Joan Baum comments that Ceylon was 'very much a public issue in 1818, a prime example of the East India Company's widespread corruption and repressive rule'.[33] 'Isabella' is unusually explicit for a Keats poem in its criticism of colonial and commercial endeavour. Far more typical of this work is the sense of cultural unease and anxiety occasioned by Classical Greek art. Recently, John Whale has shown how Keats's response to the Elgin Marbles is analogous to the various responses of De Quincey, Hazlitt, Shelley and of the pioneering showman and Egyptologist, the 'Great Belzoni', when confronted with the sacred objects of Eastern art:

The various representations . . . are subject not to a monolithic and synchronic authority, but to a binary play which is just as coercive and dangerous, especially when it enacts the fiction of its own collapse.
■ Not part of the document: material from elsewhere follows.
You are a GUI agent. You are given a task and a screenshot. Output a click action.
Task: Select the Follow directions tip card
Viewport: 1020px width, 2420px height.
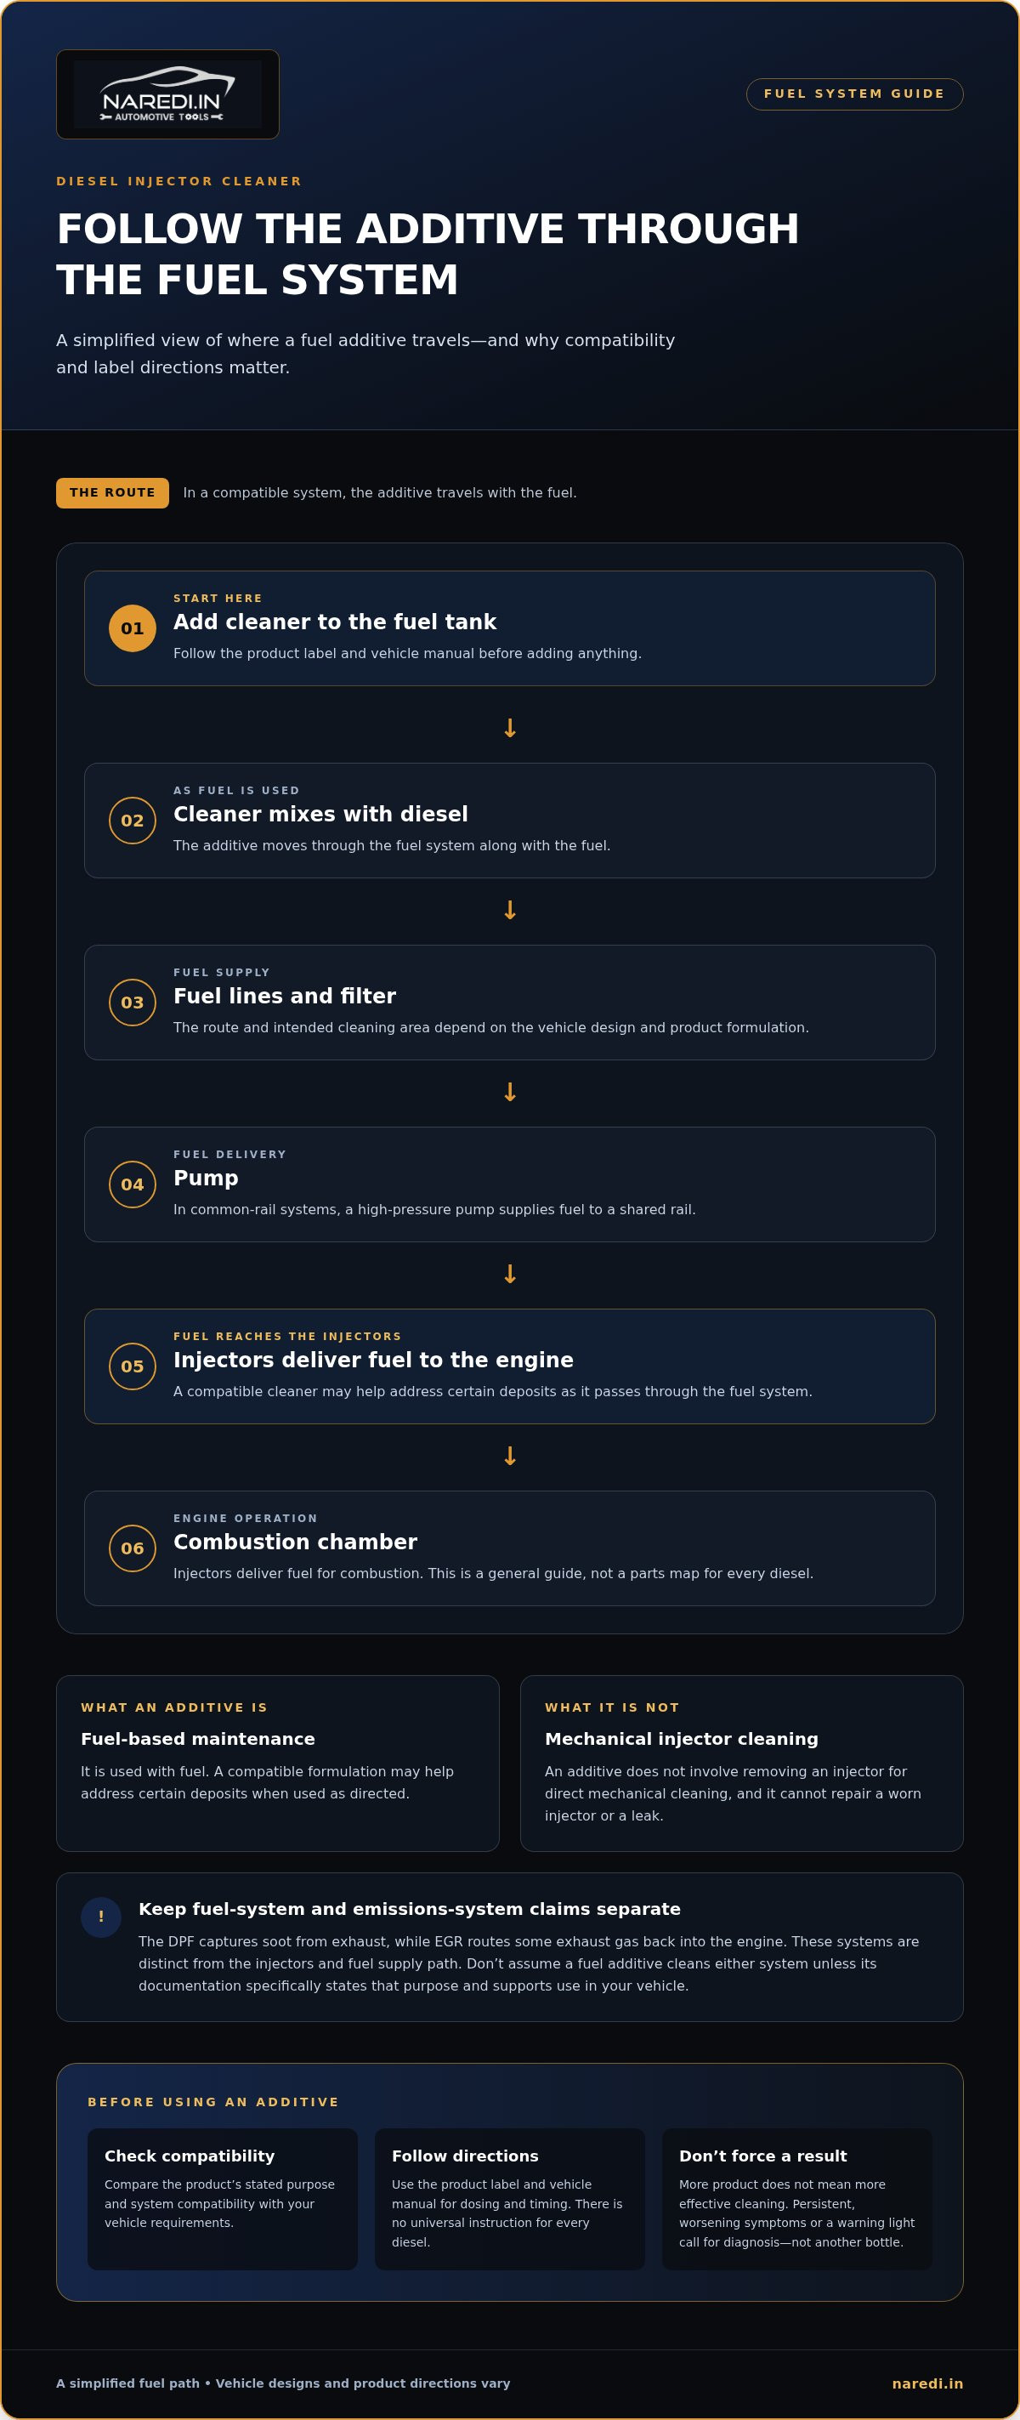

The appropriating power of the Romantic ideology takes place side by side with claims of its own incapacity: sublime abstraction continues with bodily disgust; critiques of power alongside worship of power.[34]
  The imagined exotic places of 'Kubla Khan' and Don Juan, like that of 'Ozymandias', exhibit the binary play to which Whale refers. What Nigel Leask has termed the multiple 'anxieties of empire'[35] became manifest as instability, ambivalence - as a cross-hatching of narratives which disturbs the apparent logic of each. This is the case in the texts which Leask examines in this volume, including Southey's Orientalist epics, Byron's tales, travel narratives and the new and highly popular visual forms - large-scale topographical painting and panoramic displays. Without ignoring the ideological suppression of alterity present in those texts, Leask seeks to retrieve from them evidence of the disturbance which contact with another culture caused to traditional European modes of seeing and describing. He constructs a methodology which enables him to find within Romantic Orientalism an aesthetics by which the viewer/reader is dislocated from his/her cultural vantage-point and temporarily absorbed into the scene being represented - collapsing subject/object distinctions. Leask's discussion continues the critical inquiry into the cultural politics of the aesthetic sphere which has been foregrounded in recent works by John Barrell, Terry Eagleton and others.[36]

  The essays in this volume reveal the heterogeneous nature of British colonialism in the period and demonstrate how the material basis of conquest and direct rule is configured in a large variety of Romantic-period writers, both within and outside the traditional canon. They reveal that challenges to and re-inscriptions of colonialist ideology often co-existed in the same text, that apologies for imperialism often contained a radical element potentially subversive of that imperialism - and vice versa. They show that, rather than a simple opposition between colonizing Britain and its Oriental empire, a more complex geo-political imaginary was crucial to the formation of Romanticism. This imaginary, shaped and reshaped in the varied texts of the Romantic period, influenced, and continues to influence, the cultural imperialism and nationalism of Britain and America, movements in which Romantic literature and aesthetics were awarded key places. Given that this Romantic imaginary had, and has, influence of this kind, it is essential that we continue with the project of making ourselves conscious of its complex origins in the social, political and psychological questions posed by the development of colonialism. In showing Romanticism to have been dependent on writers' historical understandings of the British empire and other empires, to have been shaped by their views on race, slavery and gender, to have been influenced by their domestic politics, to have been motivated by their desire to imagine - and rule - the exotic, this volume attempts to provide a beginning to that project.